- **DIRECTIONS**: Reproduce every line of the records below word for word, leaving out the pictures.

- **RECORDS FOR THE EXERCISE**:

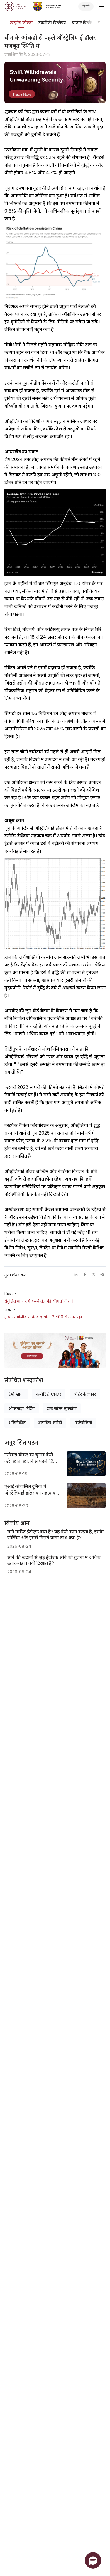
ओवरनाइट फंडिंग (22, 1408)
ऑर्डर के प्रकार (85, 1394)
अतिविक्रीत (17, 1422)
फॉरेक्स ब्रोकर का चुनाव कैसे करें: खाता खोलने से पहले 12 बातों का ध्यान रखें (28, 1458)
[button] (93, 2560)
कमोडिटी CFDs (48, 1394)
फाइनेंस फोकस (21, 22)
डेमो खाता (16, 1394)
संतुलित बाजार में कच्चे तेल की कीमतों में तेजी (39, 1300)
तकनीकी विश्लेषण (52, 22)
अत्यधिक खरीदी (50, 1422)
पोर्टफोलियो (83, 1422)
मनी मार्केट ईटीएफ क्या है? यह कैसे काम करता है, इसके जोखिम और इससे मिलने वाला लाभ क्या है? (55, 1534)
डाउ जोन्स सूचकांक (62, 1408)
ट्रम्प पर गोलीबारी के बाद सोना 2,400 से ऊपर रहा (43, 1316)
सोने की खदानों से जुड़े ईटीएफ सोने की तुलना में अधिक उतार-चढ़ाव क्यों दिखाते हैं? (54, 1560)
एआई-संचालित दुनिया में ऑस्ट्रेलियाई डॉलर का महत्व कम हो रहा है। (32, 1490)
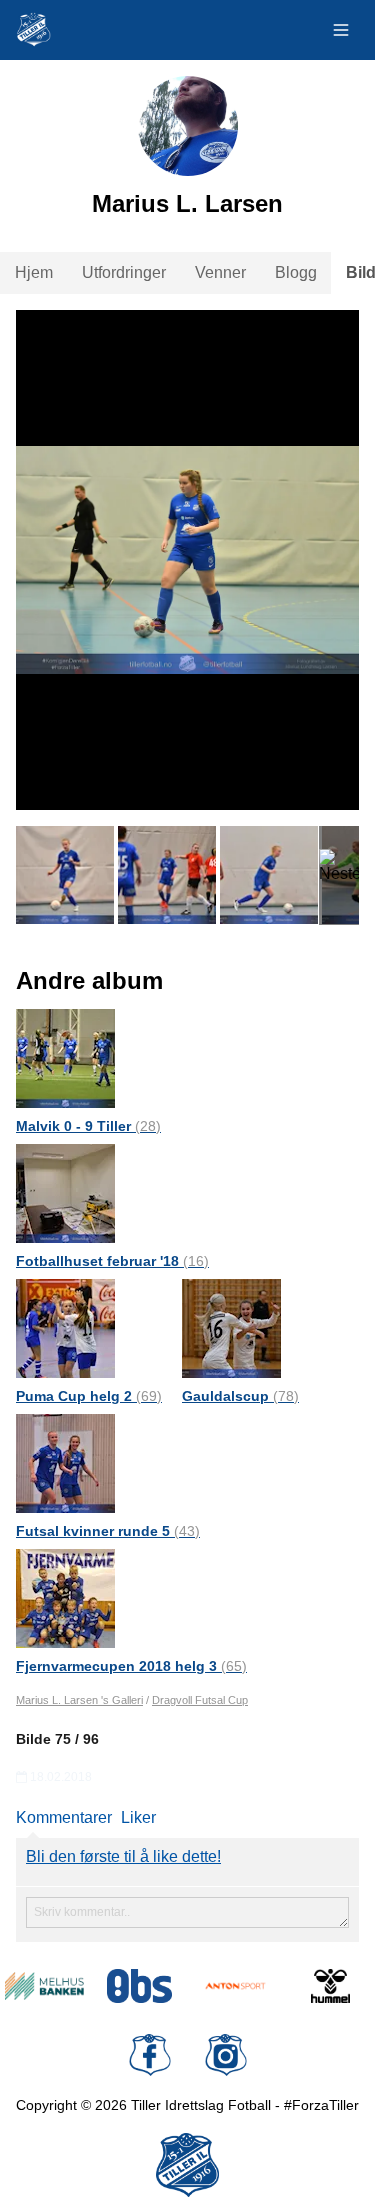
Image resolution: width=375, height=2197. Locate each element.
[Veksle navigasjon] (341, 30)
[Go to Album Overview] (65, 1057)
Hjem (34, 272)
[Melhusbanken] (44, 1986)
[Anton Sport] (235, 1986)
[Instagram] (226, 2055)
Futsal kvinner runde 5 (108, 1531)
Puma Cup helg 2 (89, 1396)
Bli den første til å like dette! (123, 1856)
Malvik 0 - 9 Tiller (88, 1126)
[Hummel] (330, 1986)
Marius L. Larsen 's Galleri (79, 1700)
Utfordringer (124, 272)
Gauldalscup (240, 1396)
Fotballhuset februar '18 (112, 1261)
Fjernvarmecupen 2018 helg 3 (131, 1666)
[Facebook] (150, 2055)
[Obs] (139, 1986)
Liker (138, 1817)
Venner (220, 272)
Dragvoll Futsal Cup (200, 1700)
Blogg (296, 272)
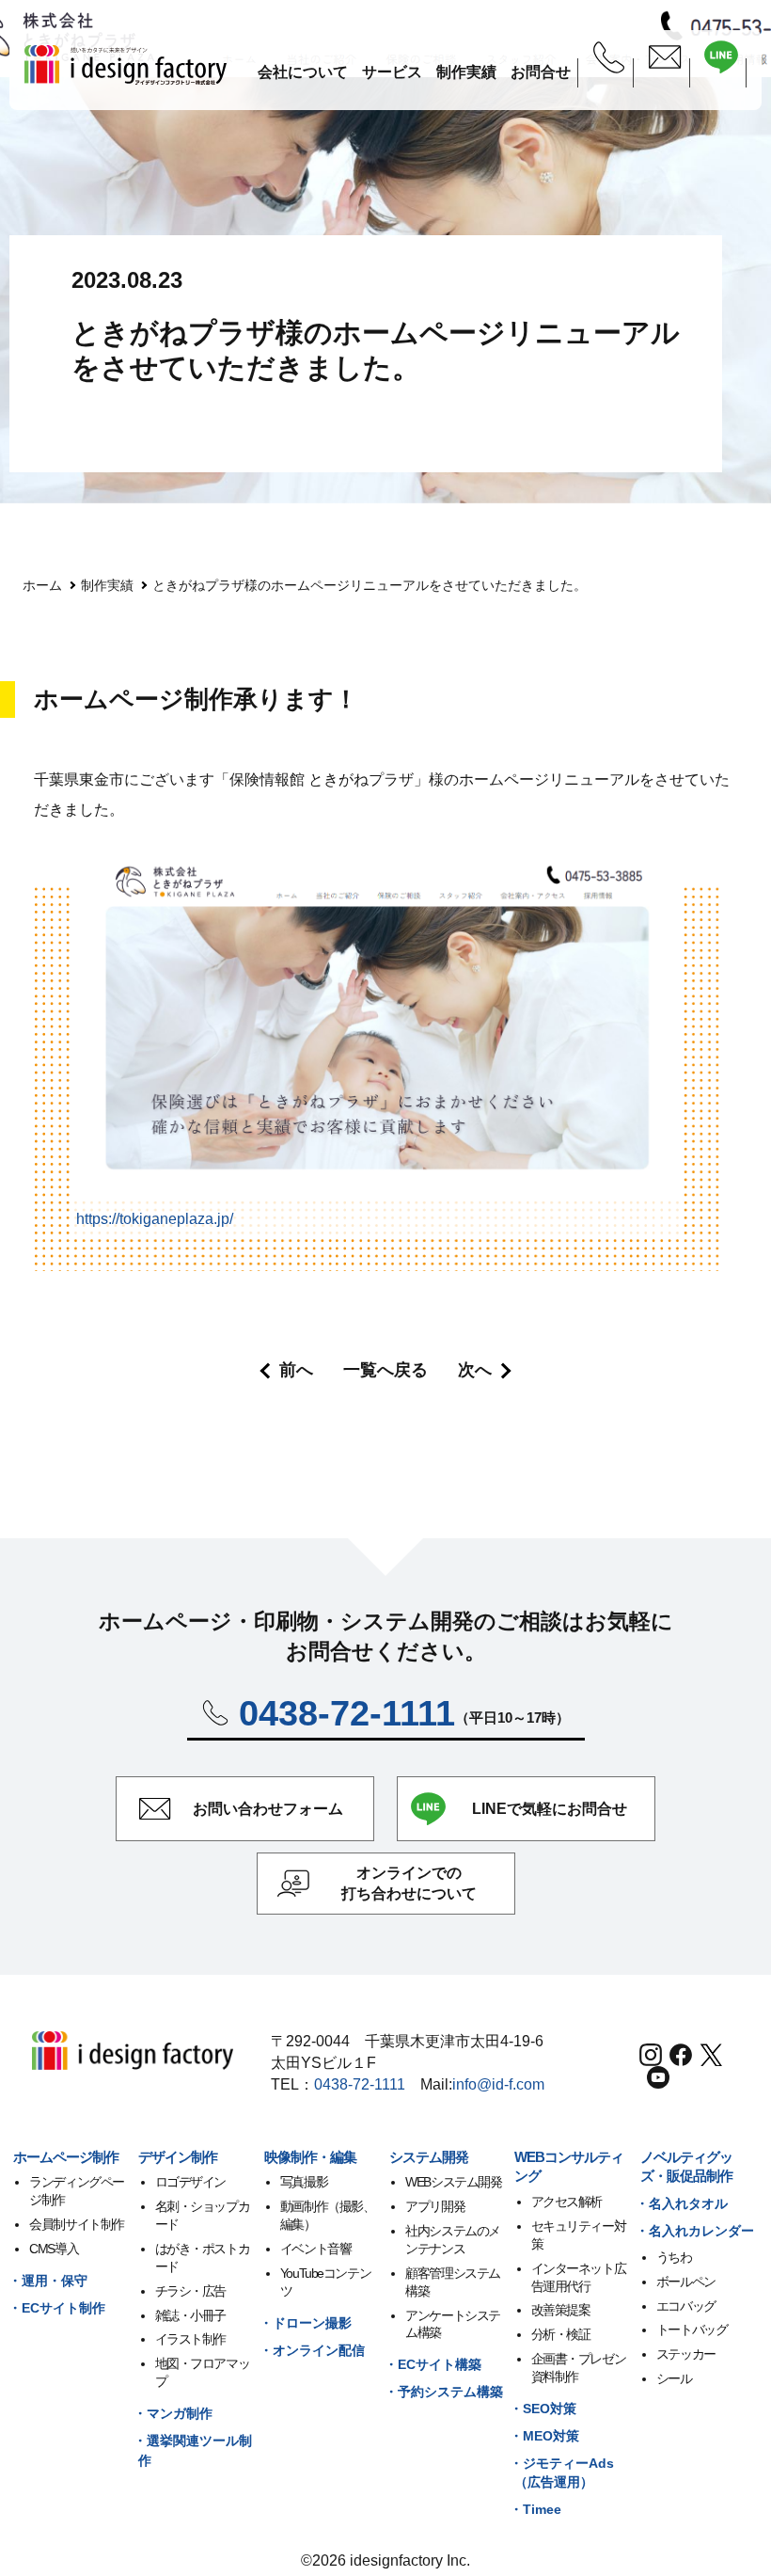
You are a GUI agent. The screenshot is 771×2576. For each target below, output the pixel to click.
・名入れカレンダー (695, 2230)
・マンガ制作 (173, 2413)
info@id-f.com (498, 2084)
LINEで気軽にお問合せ (549, 1809)
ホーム (42, 585)
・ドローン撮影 (306, 2322)
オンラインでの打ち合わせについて (409, 1883)
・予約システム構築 (444, 2391)
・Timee (535, 2509)
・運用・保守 (47, 2280)
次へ (475, 1369)
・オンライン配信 (312, 2350)
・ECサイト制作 (56, 2307)
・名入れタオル (682, 2203)
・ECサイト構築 (433, 2364)
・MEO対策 (544, 2435)
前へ (296, 1369)
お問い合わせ (268, 1809)
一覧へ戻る (385, 1369)
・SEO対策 (543, 2408)
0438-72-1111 (359, 2084)
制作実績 (107, 585)
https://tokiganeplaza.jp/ (154, 1219)
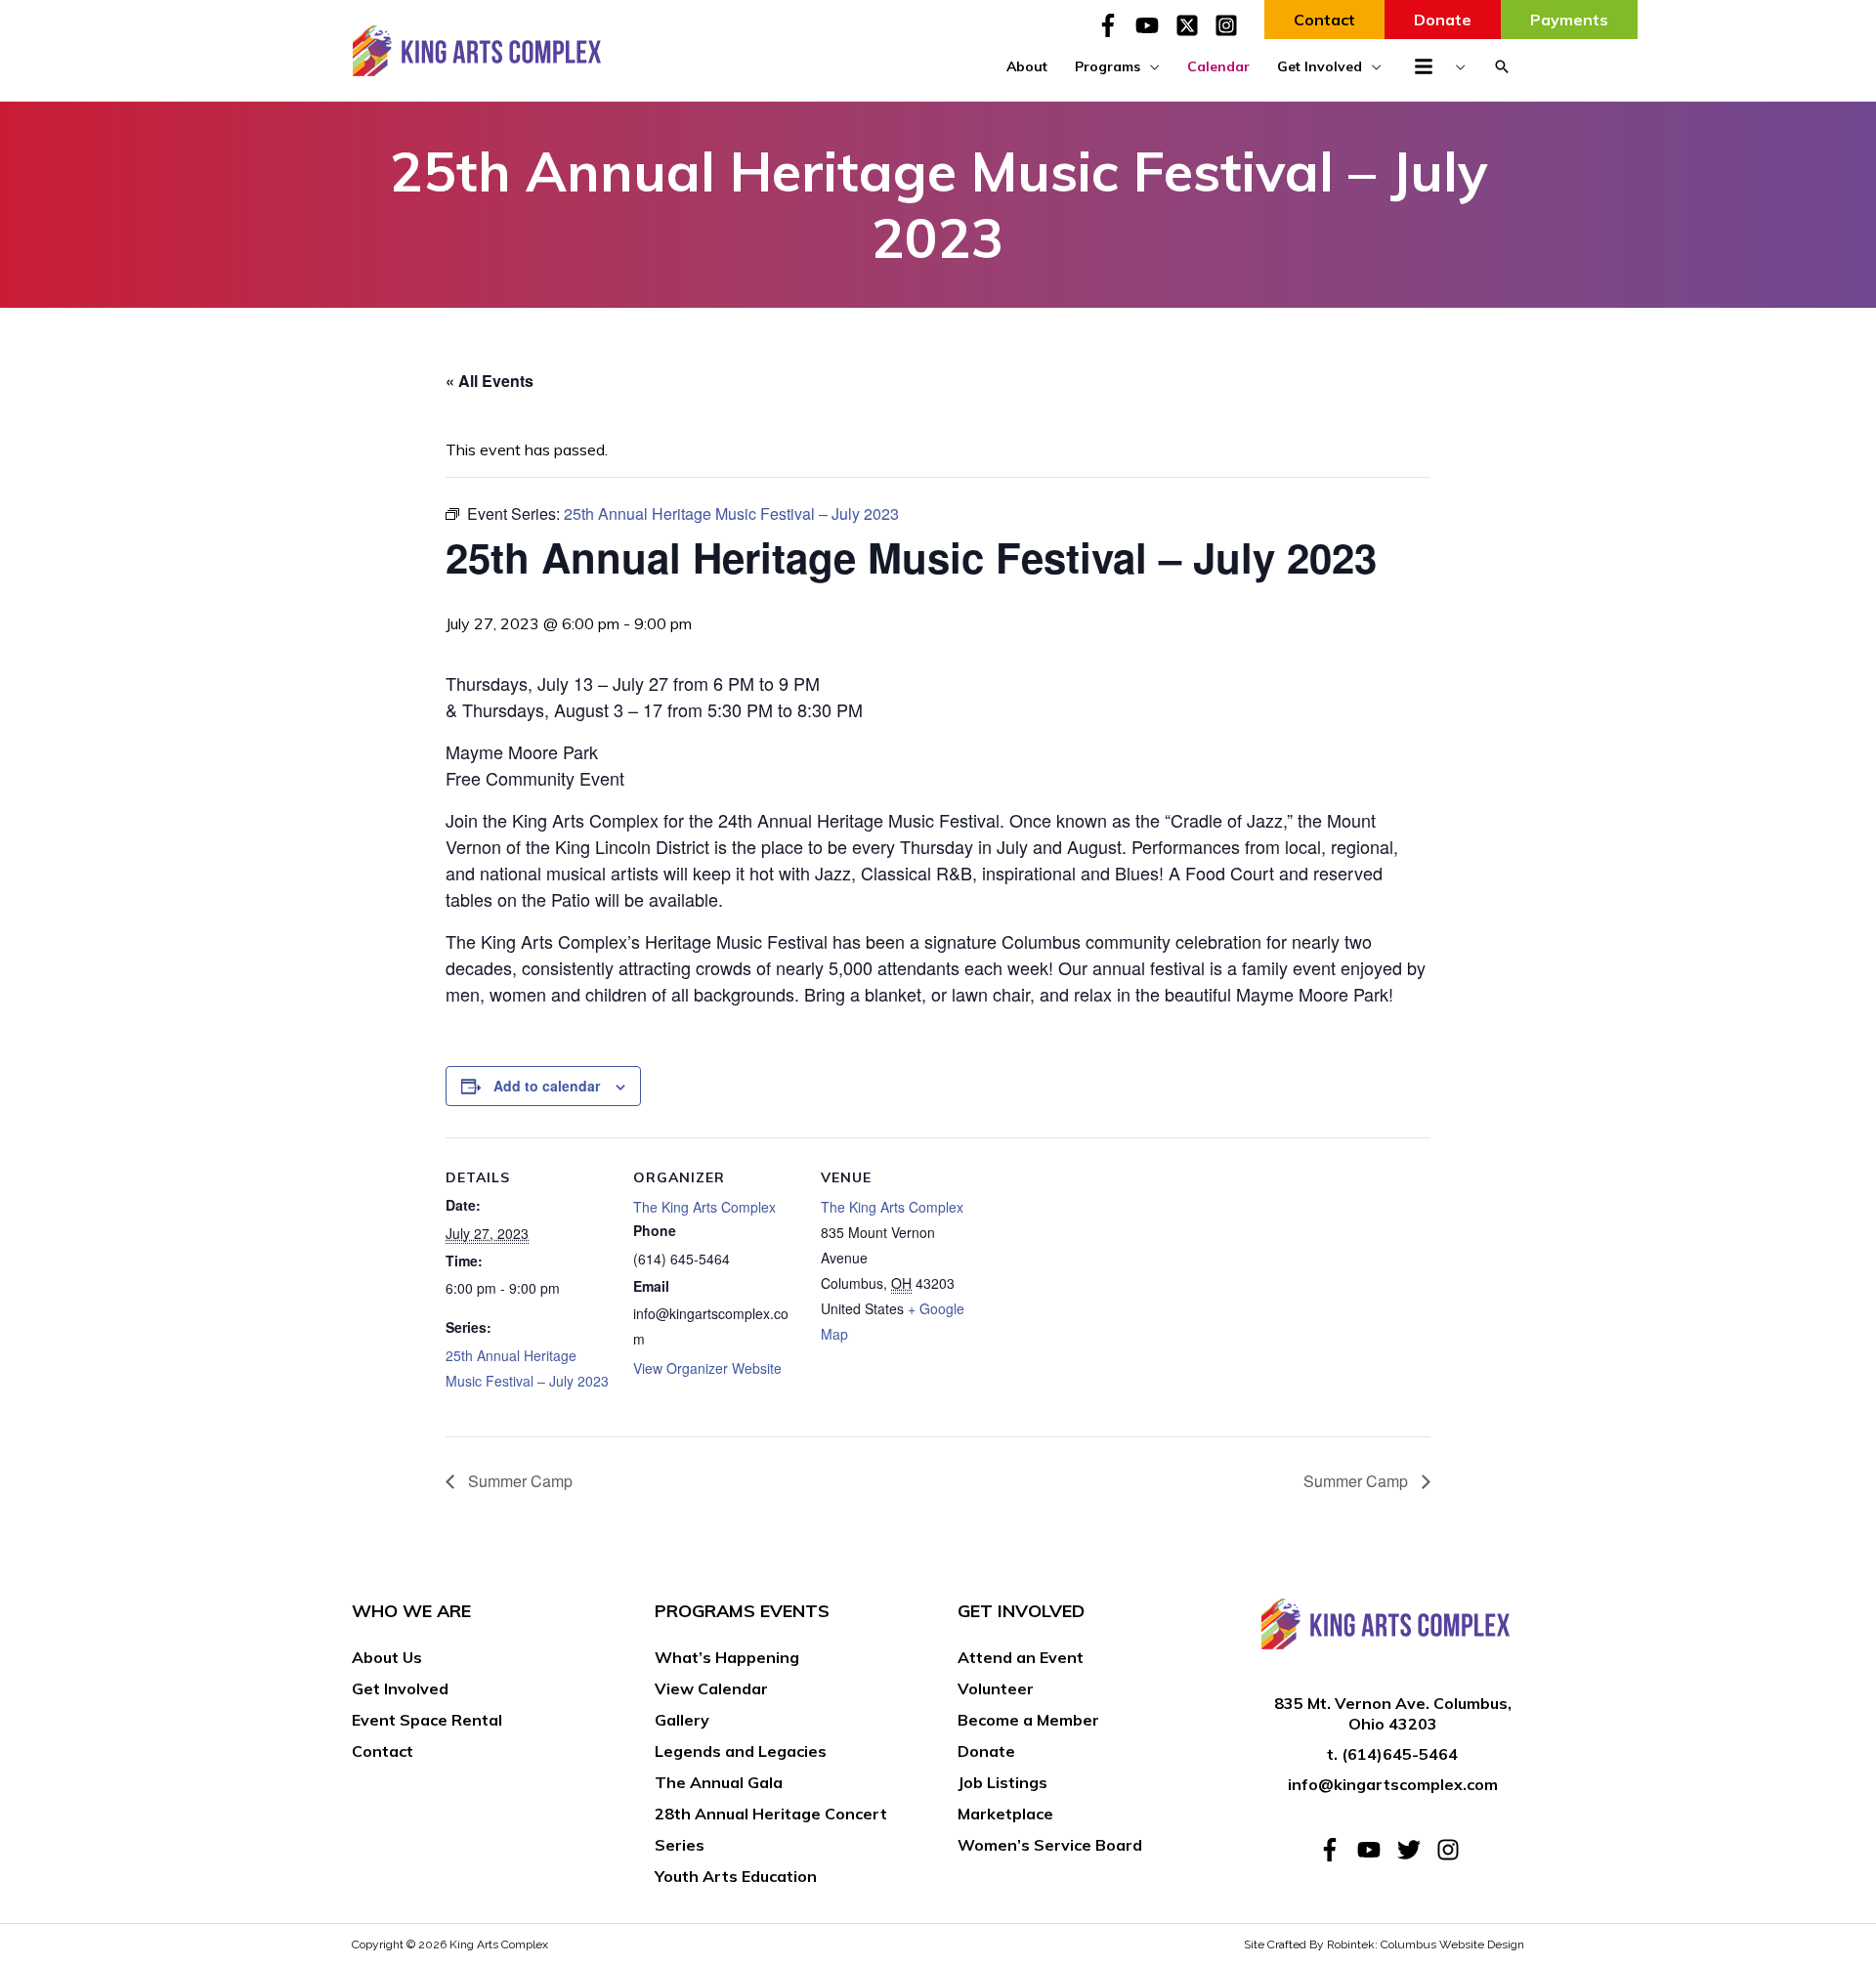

- **REPLY**:
ओवरनाइट फंडिंग (22, 1408)
ऑर्डर के प्रकार (85, 1394)
अतिविक्रीत (17, 1422)
फॉरेक्स ब्रोकर का चुनाव कैसे करें: खाता खोलने से पहले 12 बातों का ध्यान रखें (28, 1458)
[button] (93, 2560)
कमोडिटी CFDs (48, 1394)
फाइनेंस फोकस (21, 22)
डेमो खाता (16, 1394)
संतुलित बाजार में कच्चे तेल की कीमतों में तेजी (39, 1300)
तकनीकी विश्लेषण (52, 22)
अत्यधिक खरीदी (50, 1422)
पोर्टफोलियो (83, 1422)
मनी मार्केट ईटीएफ क्या है? यह कैसे काम करता है, इसके जोखिम और इससे मिलने वाला लाभ क्या है? (55, 1534)
डाउ जोन्स सूचकांक (62, 1408)
ट्रम्प पर गोलीबारी के बाद सोना 2,400 से ऊपर रहा (43, 1316)
सोने की खदानों से जुड़े ईटीएफ सोने की तुलना में अधिक उतार-चढ़ाव क्यों दिखाते हैं? (54, 1560)
एआई-संचालित दुनिया में ऑस्ट्रेलियाई डॉलर का महत्व कम हो रहा है। (32, 1490)
Image resolution: width=375, height=2197. Locate each element.
[Veksle navigasjon] (341, 30)
[Go to Album Overview] (65, 1057)
Hjem (34, 272)
[Melhusbanken] (44, 1986)
[Anton Sport] (235, 1986)
[Instagram] (226, 2055)
Futsal kvinner runde 5 (108, 1531)
Puma Cup helg 2 (89, 1396)
Bli den første til å like dette! (123, 1856)
Malvik 0 - 9 Tiller (88, 1126)
[Hummel] (330, 1986)
Marius L. Larsen 's Galleri (79, 1700)
Utfordringer (124, 272)
Gauldalscup (240, 1396)
Fotballhuset februar '18 (112, 1261)
Fjernvarmecupen 2018 helg 3 (131, 1666)
[Facebook] (150, 2055)
[Obs] (139, 1986)
Liker (138, 1817)
Venner (220, 272)
Dragvoll Futsal Cup (200, 1700)
Blogg (296, 272)
You are a GUI agent. The screenshot is 771×2576. For each target below, output the pixel to click.
・名入れカレンダー (695, 2230)
・マンガ制作 (173, 2413)
info@id-f.com (498, 2084)
LINEで気軽にお問合せ (549, 1809)
ホーム (42, 585)
・ドローン撮影 (306, 2322)
オンラインでの打ち合わせについて (409, 1883)
・予約システム構築 (444, 2391)
・Timee (535, 2509)
・運用・保守 (47, 2280)
次へ (475, 1369)
・オンライン配信 (312, 2350)
・ECサイト制作 (56, 2307)
・名入れタオル (682, 2203)
・ECサイト構築 (433, 2364)
・MEO対策 (544, 2435)
前へ (296, 1369)
お問い合わせ (268, 1809)
一覧へ戻る (385, 1369)
・SEO対策 (543, 2408)
0438-72-1111 (359, 2084)
制作実績 (107, 585)
https://tokiganeplaza.jp/ (154, 1219)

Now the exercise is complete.